§ **Pointing entries for documents and screenshots**:
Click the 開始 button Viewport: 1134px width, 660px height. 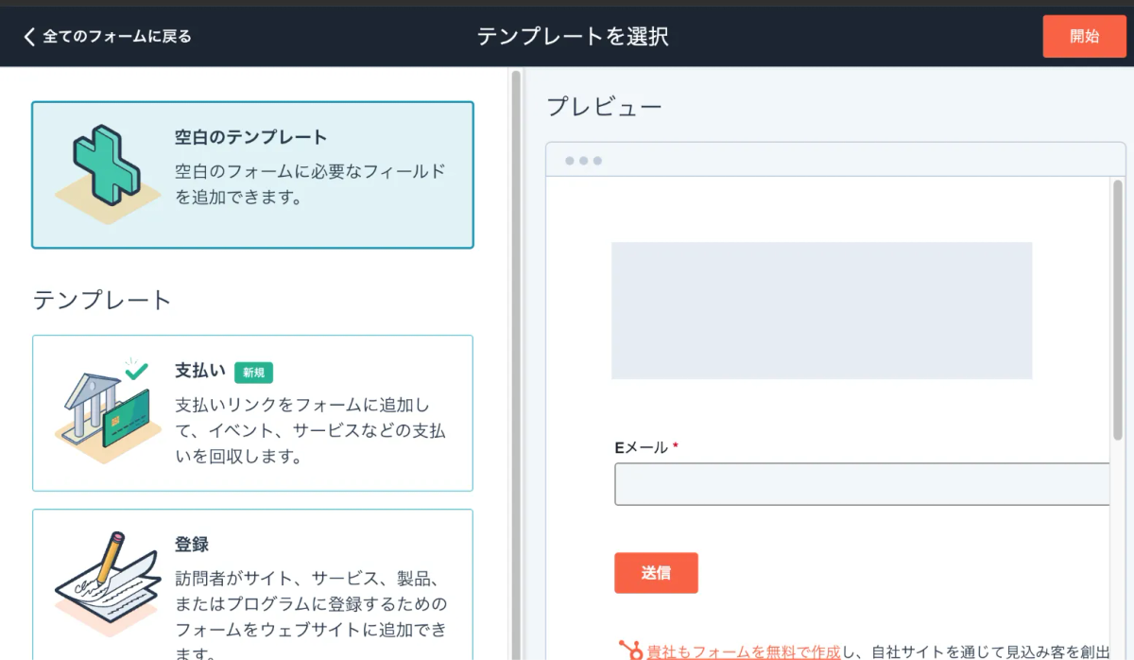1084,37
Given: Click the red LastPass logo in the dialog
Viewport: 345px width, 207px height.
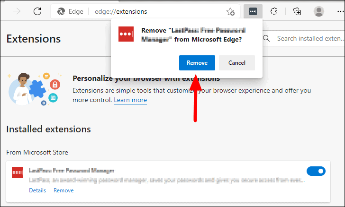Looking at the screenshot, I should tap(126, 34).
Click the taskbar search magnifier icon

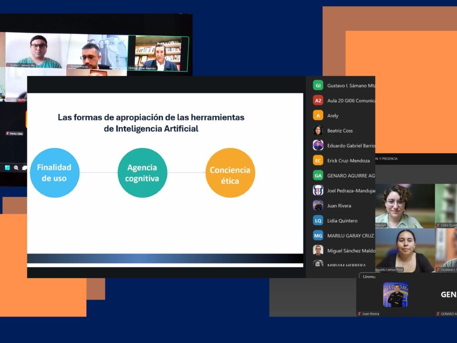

§ **What needs to be done**: Return, line for line, the part of the items that opens with the line containing "Given: Click the" and runs through the end of the items. Leave the pictures out.

§ **Result**:
Given: Click the red LastPass logo in the dialog
Viewport: 345px width, 207px height.
Looking at the screenshot, I should tap(126, 34).
Click the taskbar search magnifier icon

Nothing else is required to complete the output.